富岡:群馬の産業を考える場合、やはり養蚕というものが大きいのですね。
鈴木:そうですね。それとともに群馬の産業を考えるうえで大切なことは、人づくりの問題ですね。群馬では戦前から中等教育における工業教育を特に力を入れているんです。まだ精査はしていないのですが、群馬では工業高校の生徒数は全体の8パーセントを超えていて、関東四県のうちで抜きんでているんですね。こうした工業教育が群馬の産業に対して大きな影響を与えているのだろうと思っています。
富岡:そうしたなかで、群馬の経済人の特徴はどのようなものとしてお考えですか?
鈴木:先ほど吉田会長からもありましたが、群馬ではベンチャー企業で成功された方が多いのです。それは工業だけではなく、流通の面でもありますね。こうした経済人の精神的な背景には、新しいものにチャレンジするという精神が大きくあるのだろうと思います。歴史を遡りますと、群馬には大藩がなかった。一番大きな藩が、前橋藩の17万石でしたが、1770年から藩主は川越におりまして、約100年間藩主がこちらにいなかったのです。その他、この地は幕府領や旗本領が多くあって分断されていたのですね。そうした状況が、逆に明治になって自由闊達にいろいろなものがスタートできた要因になっていると思います。群馬の経済人は自ら業を起こして成功された方が多い。そうした方々は、実は慎重で、普段からよく勉強し、先をしっかりと見つめている方々なんです。そうした意味でのチャレンジ精神は、やはり今申し上げた群馬の風土といったものが背景になっているように思います。
富岡:なるほど。よくわかりました。
3.群馬の精神風土
富岡:吉田会長からは「まあまあ」という気質のお話、鈴木社長からは「チャレンジ精神」のお話がありました。確かにあまり豊かではない状況だとチャレンジ精神も生まれませんね。

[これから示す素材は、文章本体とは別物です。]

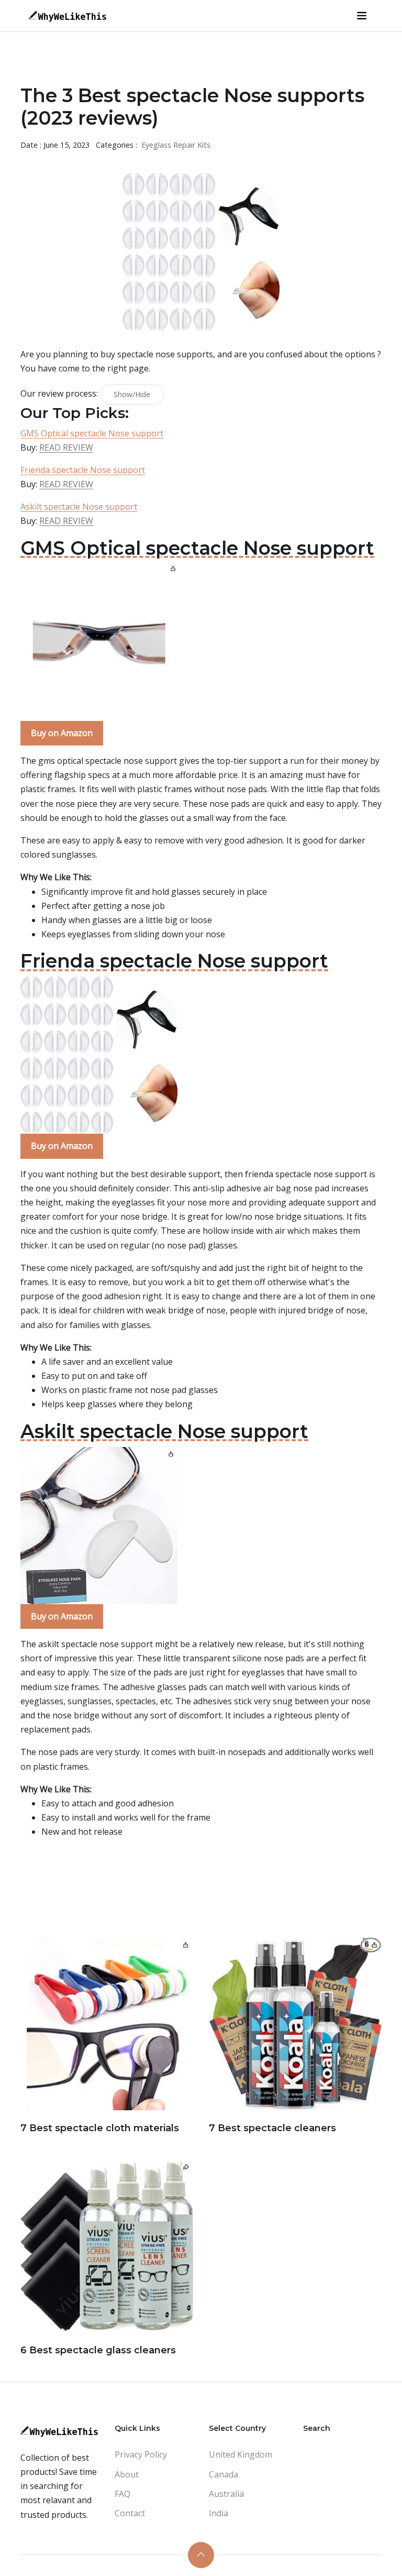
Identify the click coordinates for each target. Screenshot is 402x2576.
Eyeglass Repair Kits (175, 145)
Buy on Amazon (62, 733)
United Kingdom (240, 2454)
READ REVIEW (66, 447)
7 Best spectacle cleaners (272, 2128)
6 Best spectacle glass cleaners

吉田:薩摩や長州だとかは、非常に反骨精神がありますね。そうしたところとは群馬は違うのですね。群馬にはやはりほどよい豊かさがあった。それが「まあまあ」ということなのです。先日、萩に行ってきましたが、吉田松蔭があそこで教えたのは一年ぐらいなのですね。そこに若者たちが押し寄せてくる。その激しさはすごいものだったのだろうと思います。
富岡賢治氏
富岡:群馬はちょうどほどよいからそうした気運が出てこないのかな(笑)。
鈴木:群馬にも人材はいたんでしょうが、その頃は、前橋藩の本拠は川越で、あとは小藩でしたから、面に出にくかったのではないでしょうか。
富岡:そうですね。ただ、群馬には、チャレンジ精神はあっても、長期的に反骨精神をもって猪突猛進するということがありませんね。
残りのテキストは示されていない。